[[ SOURCE DATA open ]]

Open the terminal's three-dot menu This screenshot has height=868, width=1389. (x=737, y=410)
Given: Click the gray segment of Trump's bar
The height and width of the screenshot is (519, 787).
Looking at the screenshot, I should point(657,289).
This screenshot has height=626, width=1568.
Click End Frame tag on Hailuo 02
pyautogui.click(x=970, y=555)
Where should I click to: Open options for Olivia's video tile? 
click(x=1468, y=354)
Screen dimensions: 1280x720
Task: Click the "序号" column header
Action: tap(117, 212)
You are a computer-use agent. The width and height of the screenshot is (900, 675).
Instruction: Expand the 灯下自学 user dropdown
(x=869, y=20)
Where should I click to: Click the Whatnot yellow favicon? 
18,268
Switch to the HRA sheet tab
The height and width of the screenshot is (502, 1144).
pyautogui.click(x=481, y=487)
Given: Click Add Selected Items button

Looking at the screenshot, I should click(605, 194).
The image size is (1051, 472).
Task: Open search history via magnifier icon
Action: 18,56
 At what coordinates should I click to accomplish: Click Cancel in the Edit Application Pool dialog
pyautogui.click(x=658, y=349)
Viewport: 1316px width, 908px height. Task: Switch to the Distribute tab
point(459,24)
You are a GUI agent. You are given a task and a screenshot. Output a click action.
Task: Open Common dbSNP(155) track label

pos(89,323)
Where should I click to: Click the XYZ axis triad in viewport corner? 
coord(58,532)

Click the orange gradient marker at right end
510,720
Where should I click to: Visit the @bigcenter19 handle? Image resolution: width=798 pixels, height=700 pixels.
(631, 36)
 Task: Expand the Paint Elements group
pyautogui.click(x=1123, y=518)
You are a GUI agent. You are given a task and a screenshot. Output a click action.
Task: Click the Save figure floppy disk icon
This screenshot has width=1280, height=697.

[[ SOURCE DATA closed ]]

» **TASK OBJECTIVE**:
Write the lines out again exactly, beginning at the line that contains "Given: Click Add Selected Items button" and stopping only at the final line of the listing above.

» **SOLUTION FOR THIS EXERCISE**:
Given: Click Add Selected Items button

Looking at the screenshot, I should click(605, 194).
The image size is (1051, 472).
Task: Open search history via magnifier icon
Action: 18,56
 At what coordinates should I click to accomplish: Click Cancel in the Edit Application Pool dialog
pyautogui.click(x=658, y=349)
Viewport: 1316px width, 908px height. Task: Switch to the Distribute tab
point(459,24)
You are a GUI agent. You are given a task and a screenshot. Output a click action.
Task: Open Common dbSNP(155) track label

pos(89,323)
Where should I click to: Click the XYZ axis triad in viewport corner? 
coord(58,532)

Click the orange gradient marker at right end
510,720
Where should I click to: Visit the @bigcenter19 handle? Image resolution: width=798 pixels, height=700 pixels.
(631, 36)
 Task: Expand the Paint Elements group
pyautogui.click(x=1123, y=518)
You are a GUI agent. You are given a task and a screenshot. Output a click action.
Task: Click the Save figure floppy disk icon
This screenshot has width=1280, height=697.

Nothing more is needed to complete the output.